:: Task description ::
From the records below, print only the part that opens with the line containing "Task: Click the post text about the Pentagon" and closes with the line containing "Given: Click the"; omit the pictures.

:: Information given ::
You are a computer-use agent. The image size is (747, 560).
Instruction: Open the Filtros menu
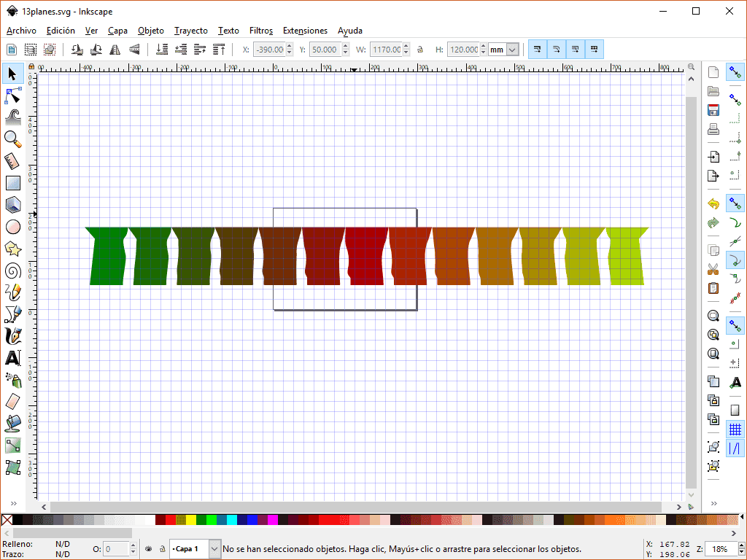(x=260, y=31)
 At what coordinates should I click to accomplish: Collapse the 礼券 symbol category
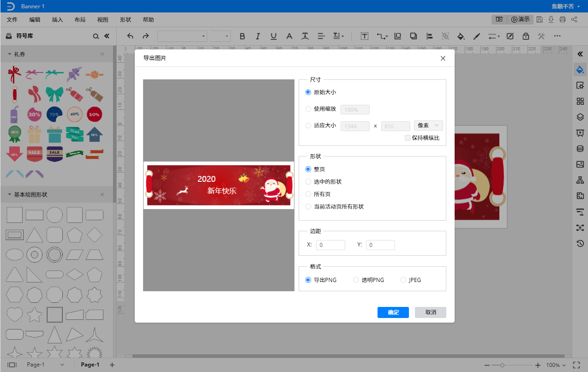point(9,54)
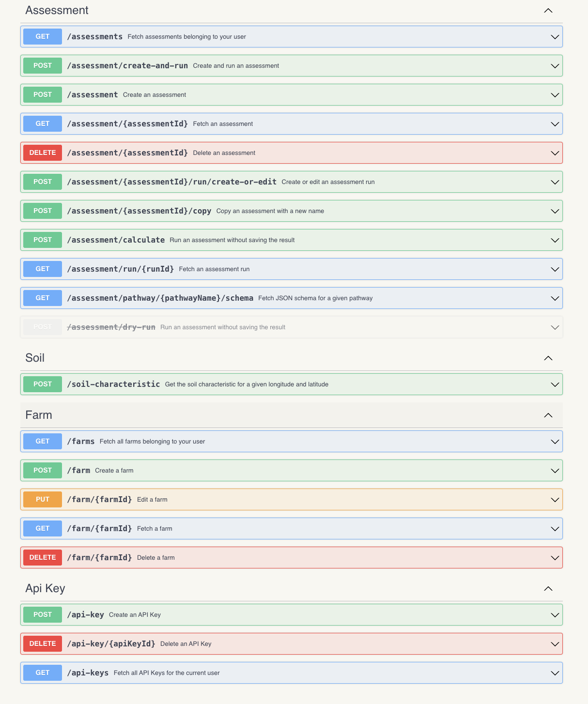Collapse the Soil section chevron

click(548, 358)
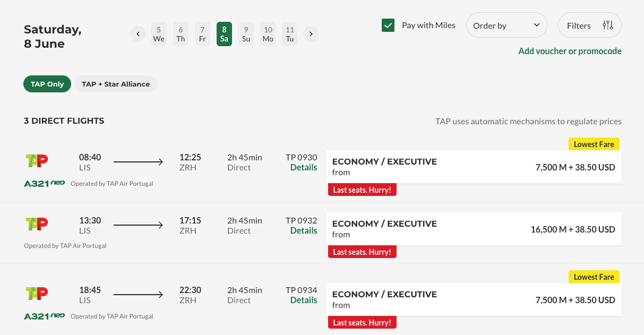Click the Filters adjustment sliders icon
Screen dimensions: 644x335
[607, 24]
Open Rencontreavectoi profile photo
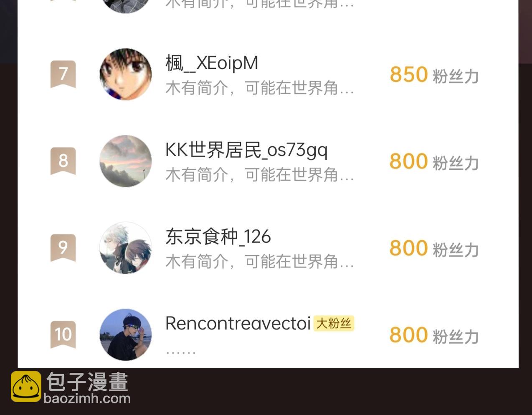The height and width of the screenshot is (415, 532). [x=126, y=335]
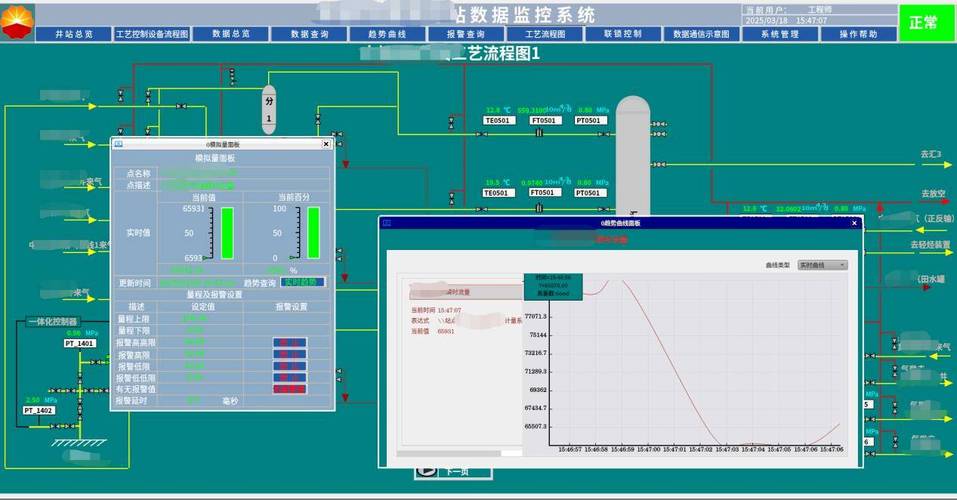Click the upper FT0501 flow meter tag
This screenshot has height=500, width=957.
543,120
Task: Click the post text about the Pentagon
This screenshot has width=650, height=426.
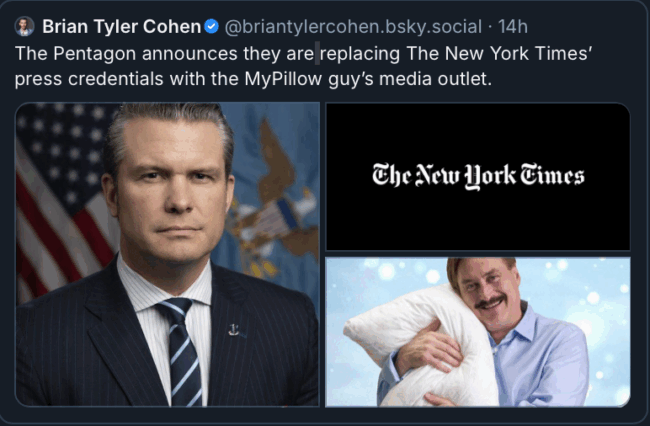Action: tap(300, 64)
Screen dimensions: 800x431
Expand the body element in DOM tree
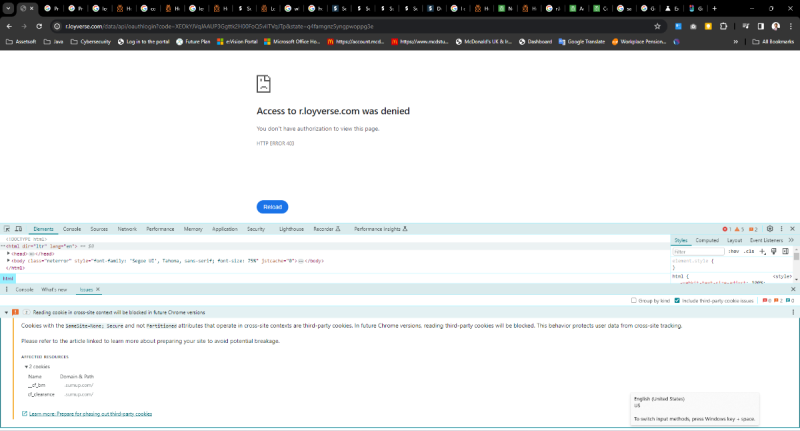point(9,260)
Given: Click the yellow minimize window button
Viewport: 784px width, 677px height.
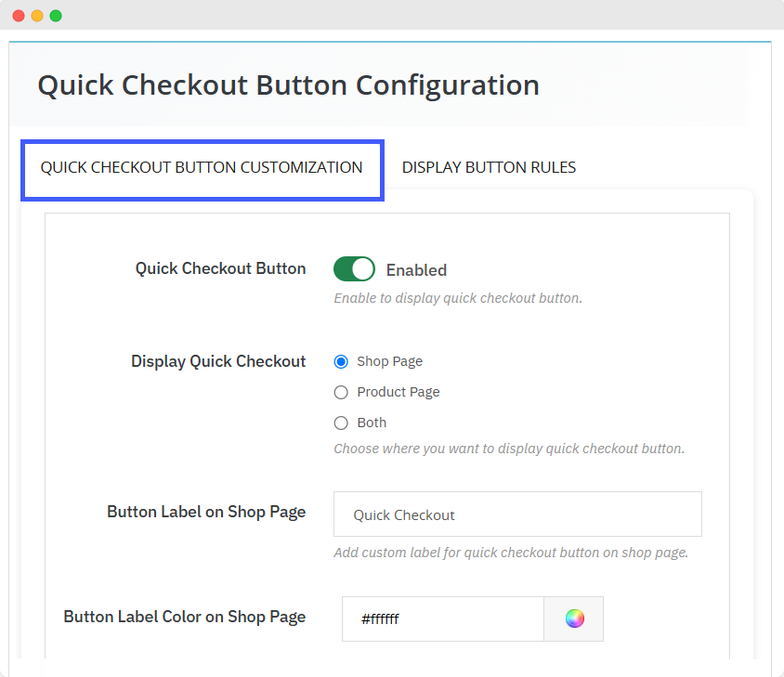Looking at the screenshot, I should [37, 16].
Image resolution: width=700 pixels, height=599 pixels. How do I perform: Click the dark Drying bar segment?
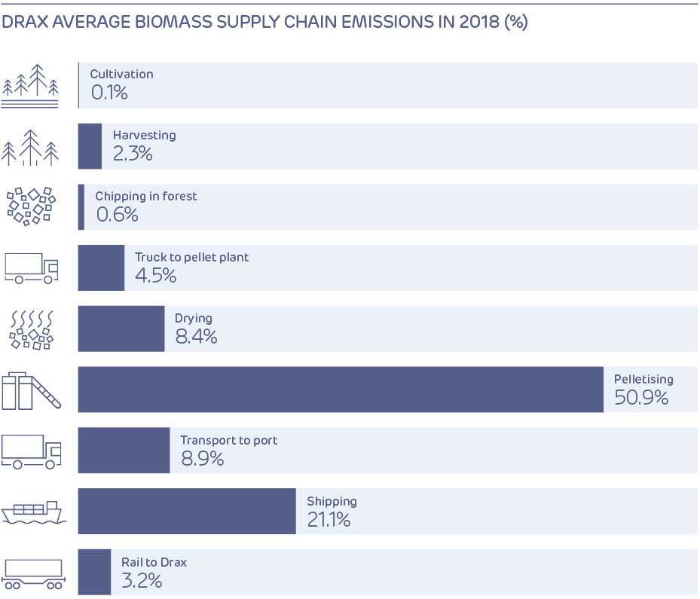121,329
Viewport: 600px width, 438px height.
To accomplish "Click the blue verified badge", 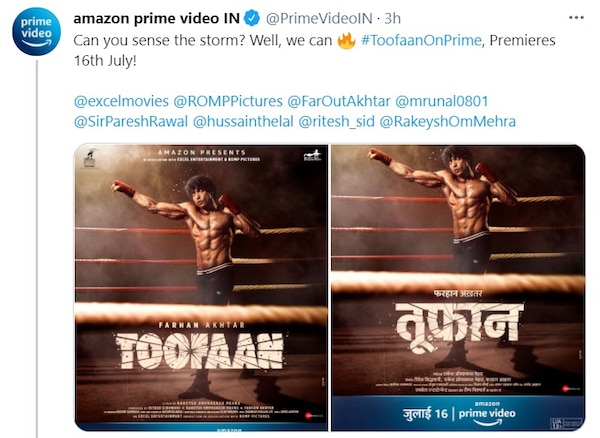I will 252,18.
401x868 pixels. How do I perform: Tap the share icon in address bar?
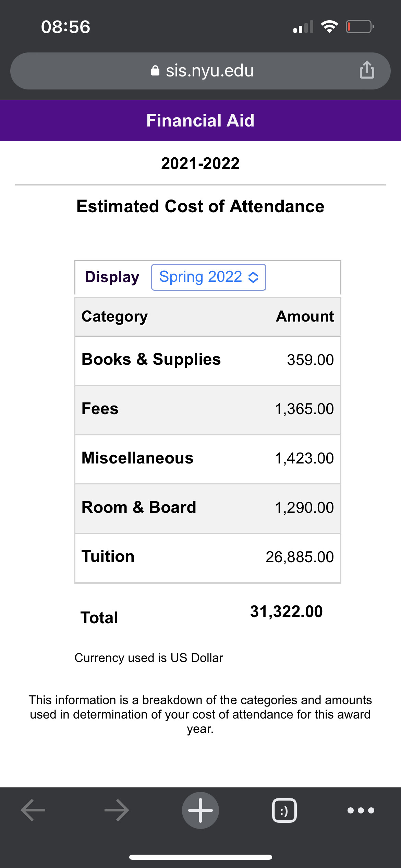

:: Task output ::
Task: Click the post text about the Pentagon
This screenshot has width=650, height=426.
Action: tap(300, 64)
Screen dimensions: 800x431
Expand the body element in DOM tree
point(9,260)
Given: Click the yellow minimize window button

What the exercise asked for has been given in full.